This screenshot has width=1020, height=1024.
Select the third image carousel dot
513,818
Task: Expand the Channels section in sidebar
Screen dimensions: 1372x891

-------------------------

**REQUIRED WORK:**
Nothing should be left out. Reproduce all the entries precisely.

**REPLY TO THE TASK:**
This screenshot has width=1020, height=1024.
Select the third image carousel dot
513,818
Task: Expand the Channels section in sidebar
Screen dimensions: 1372x891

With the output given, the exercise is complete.